Under traditional Hindu law, it was preferable to adopt a male child from within the family. This was made official through a very simple religious ceremony, Bhargava said.

Hindu concerns over maintaining “pure blood” also contribute to the reticence to adopt outside the family. Hinduism has a legacy, now changing, of organising society by caste, a religiously inflected designation that dictates class and social roles.
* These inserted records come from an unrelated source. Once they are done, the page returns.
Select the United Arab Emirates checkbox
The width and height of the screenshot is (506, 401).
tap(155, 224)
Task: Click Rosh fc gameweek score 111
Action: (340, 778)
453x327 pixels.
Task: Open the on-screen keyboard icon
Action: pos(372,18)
Lower castes, such as the Dalits or “untouchables,” have the least economic and social opportunities, while Brahmins are considered the highest rung of society.
“The problem with Hinduism is that it’s so closely tied to caste,” said Hinduism historian Uma Chakdavarthy, who adopted her daughter in the 1970s. “Why is there resistance to adoption and this hysterical obsession with new technologies to have your own biological child? You’re reproducing the ideology of the ‘pure blood’.”
Hashmi agrees that the significance of caste and religion has kept many childless parents from adopting outside of their family.
“We don’t know where the child comes from; we don’t know whose blood is there. It could be a lower caste. It could be a Muslim,” she said.
And when parents do adopt, Hashmi added, they prefer fair-skinned, male children that resemble those in the upper castes.
Chakdavarthy hopes that modern adoption can change how Hindus relate to the notion of blood.
“If adoption can actually dent their obsession with blood substance or genetic substance, then it’s great,” she said. “You do see a lot of that even in deeply believing people — that we can rise above blood and caste and all that stuff.”

In an immediate sense, they are hoping the Supreme Court will decide in Hashmi’s favour, drastically altering the Indian paradigm that has spelled unequal treatment under the law for non-Hindus seeking to adopt.